CHARLOTTE, FEB. 10 -- Bernard King should not get in the prognostication business. We take you back to Thursday night, in an empty Washington Bullets locker room, when King was discussing the upcoming Sugar Ray Leonard-Terry Norris fight.

"Sugar's definitely going to win," he said then. "No question about it. No disrespect to Norris, but Sugar Ray Leonard is a very talented man. More importantly, I've watched him fight. And when a lot of people didn't think he would have the ability to win, his intelligence allowed him to win. That's why he'll win this fight.

"He may not have the same physical skills he once had but he knows the game of boxing. I enjoy watching people that may not jump as high or jab as quickly but use their minds to offset the speed of what's going on. There's a lot to be said for that because a lot of people don't have the ability to do that." . . .

King's physician, Norman Scott, was in the locker room before today's all-star game. The two didn't really get a chance to sit down and discuss their intertwined fates.

"He had meetings, we had meetings," King said. "We had places we were supposed to be.

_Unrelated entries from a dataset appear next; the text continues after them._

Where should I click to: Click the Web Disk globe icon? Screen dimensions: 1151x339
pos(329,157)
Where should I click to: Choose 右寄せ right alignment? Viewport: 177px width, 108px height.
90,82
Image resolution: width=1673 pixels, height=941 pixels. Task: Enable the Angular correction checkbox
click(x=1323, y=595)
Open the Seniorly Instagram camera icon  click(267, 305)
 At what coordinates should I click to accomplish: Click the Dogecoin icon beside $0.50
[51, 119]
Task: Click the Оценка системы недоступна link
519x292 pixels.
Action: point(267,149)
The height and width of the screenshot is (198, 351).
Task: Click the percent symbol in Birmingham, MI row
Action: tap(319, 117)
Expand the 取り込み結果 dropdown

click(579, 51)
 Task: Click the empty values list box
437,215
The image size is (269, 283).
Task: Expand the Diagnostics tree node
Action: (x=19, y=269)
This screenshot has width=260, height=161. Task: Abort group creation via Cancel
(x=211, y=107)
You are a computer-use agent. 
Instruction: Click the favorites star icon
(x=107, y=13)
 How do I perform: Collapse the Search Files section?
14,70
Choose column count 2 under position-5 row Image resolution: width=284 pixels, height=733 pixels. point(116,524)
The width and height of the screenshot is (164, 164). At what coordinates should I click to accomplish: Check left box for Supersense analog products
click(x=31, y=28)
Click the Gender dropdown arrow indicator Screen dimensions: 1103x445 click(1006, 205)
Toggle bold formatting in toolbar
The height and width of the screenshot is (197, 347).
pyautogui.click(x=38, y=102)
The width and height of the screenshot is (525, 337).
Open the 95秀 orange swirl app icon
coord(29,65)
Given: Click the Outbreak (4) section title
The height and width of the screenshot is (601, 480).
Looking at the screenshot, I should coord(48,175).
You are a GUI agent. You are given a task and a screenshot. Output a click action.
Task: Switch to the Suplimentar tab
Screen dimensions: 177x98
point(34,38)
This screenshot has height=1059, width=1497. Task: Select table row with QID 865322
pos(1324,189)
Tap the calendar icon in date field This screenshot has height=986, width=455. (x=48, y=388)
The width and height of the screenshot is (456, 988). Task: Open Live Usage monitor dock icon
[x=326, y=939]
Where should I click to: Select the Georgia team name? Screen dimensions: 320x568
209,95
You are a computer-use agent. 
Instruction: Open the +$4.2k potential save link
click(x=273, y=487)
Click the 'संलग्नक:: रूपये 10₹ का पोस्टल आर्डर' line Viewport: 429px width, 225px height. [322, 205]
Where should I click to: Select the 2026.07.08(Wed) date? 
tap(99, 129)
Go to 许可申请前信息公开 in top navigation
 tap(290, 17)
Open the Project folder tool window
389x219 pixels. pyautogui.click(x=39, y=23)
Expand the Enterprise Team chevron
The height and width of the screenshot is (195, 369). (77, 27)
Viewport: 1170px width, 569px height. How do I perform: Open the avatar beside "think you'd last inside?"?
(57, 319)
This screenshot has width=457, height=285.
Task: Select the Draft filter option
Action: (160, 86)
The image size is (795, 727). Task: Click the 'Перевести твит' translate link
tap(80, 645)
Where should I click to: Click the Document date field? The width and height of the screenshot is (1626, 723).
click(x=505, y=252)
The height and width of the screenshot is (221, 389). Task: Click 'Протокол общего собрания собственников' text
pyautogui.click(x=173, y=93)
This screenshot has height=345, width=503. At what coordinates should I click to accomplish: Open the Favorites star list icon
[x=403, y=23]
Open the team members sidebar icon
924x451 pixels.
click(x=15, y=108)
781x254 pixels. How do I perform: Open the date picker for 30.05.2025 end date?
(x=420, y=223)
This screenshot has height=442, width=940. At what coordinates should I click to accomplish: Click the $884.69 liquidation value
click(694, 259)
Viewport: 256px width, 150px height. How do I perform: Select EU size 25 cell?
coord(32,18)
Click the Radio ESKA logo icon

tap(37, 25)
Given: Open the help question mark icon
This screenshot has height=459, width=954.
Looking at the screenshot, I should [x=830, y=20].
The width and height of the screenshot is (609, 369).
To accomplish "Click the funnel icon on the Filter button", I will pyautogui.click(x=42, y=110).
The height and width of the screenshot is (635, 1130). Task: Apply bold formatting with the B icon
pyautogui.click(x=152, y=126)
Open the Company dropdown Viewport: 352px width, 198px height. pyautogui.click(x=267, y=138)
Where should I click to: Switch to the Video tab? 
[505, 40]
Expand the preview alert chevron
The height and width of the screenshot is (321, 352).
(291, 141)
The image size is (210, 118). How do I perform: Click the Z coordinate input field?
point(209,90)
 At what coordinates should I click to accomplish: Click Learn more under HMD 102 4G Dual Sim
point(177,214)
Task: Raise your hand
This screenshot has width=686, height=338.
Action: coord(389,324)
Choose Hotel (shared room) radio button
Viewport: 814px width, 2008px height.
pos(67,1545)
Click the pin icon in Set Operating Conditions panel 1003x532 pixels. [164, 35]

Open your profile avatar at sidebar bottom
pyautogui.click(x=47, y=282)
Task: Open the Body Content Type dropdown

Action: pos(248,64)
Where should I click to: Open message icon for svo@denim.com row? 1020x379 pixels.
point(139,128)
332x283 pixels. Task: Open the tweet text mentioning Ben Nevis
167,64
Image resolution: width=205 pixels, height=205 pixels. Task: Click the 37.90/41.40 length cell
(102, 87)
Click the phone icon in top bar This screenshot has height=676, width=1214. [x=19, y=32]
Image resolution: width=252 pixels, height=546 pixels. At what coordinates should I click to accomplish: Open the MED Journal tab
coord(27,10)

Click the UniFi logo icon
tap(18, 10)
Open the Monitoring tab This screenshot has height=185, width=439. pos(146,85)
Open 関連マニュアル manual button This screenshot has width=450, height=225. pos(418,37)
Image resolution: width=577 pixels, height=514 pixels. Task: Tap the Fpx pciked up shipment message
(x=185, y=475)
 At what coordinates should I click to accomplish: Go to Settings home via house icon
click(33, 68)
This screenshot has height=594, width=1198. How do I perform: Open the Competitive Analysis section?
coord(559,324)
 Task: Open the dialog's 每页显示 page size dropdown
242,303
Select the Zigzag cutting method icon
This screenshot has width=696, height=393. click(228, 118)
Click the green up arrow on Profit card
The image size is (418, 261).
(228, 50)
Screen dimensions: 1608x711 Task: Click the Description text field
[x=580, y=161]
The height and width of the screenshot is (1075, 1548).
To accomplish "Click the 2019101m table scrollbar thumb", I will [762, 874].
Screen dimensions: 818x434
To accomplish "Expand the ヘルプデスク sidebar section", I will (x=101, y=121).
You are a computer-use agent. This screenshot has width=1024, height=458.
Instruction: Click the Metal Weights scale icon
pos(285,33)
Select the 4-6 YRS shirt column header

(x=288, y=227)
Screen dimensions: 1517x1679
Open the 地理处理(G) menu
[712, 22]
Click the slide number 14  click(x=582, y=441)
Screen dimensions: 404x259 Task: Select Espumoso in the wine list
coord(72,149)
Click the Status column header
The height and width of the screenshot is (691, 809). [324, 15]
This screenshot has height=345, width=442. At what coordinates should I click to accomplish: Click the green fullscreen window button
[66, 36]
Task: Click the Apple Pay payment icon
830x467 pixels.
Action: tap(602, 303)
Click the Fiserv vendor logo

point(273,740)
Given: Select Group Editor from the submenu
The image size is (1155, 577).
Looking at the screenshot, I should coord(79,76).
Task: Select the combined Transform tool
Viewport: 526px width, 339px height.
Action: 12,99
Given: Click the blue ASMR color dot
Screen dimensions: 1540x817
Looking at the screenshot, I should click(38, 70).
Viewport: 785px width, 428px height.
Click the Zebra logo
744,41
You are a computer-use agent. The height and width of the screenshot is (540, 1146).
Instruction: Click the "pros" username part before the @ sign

We were not able to do that. We tried to touch bases this morning but we missed one another. But we talked here before the game for quite some time. It was really fantastic to reflect back on how many people didn't think {playing in another all-star game following a serious knee injnury six years ago} was going to occur."

Now that his dream is accomplished, King has the relatively dull task of playing the second half of the season for the Bullets.

"I get tomorrow off, I know that," King said. "I'll be ready Tuesday." A Windless Windmill

Dominique Wilkins had the day's lowlight. Late in the first quarter he broke free on a breakaway and prepared for one of his trademark, windmill dunks. But he didn't get high enough and bonked the ball off the front rim. Even worse, he did it right in front of the West bench, which nearly fell over laughing.

"I ran out of gas," Wilkins said. "My takeoff was good, but I had trouble getting off the ground." . . .

Saturday night's dunk contest gave the country a chance to see Dee Brown pump his shoes four times in winning the slam-dunk contest.

"It was something I thought of myself, just to get the mind working," Brown said. "A guy 6-1, getting ready to dunk, and he pumps up the shoes, just like the commercial you see . . . that was my personal taste." Honoring the Troops

Before the game, which was dedicated to the troops serving in the Persian Gulf and their families, two ribbons were placed around each basket support -- one by Hornets forward Johnny Newman, whose brother is serving overseas, and one by Cavaliers' center Brad Daugherty, who has two cousins participating in Operation Desert Storm. . . .

Barkley, who got 10 of 11 MVP votes, hoped the weekend provided the necessary diversion.

"No matter what happened here, we could all get out and do our thing tomorrow," Barkley said. "Those guys over there are life and death. Hopefully for the last two hours they've enjoyed themselves and forgotten about Insane Hussein and all that other stuff."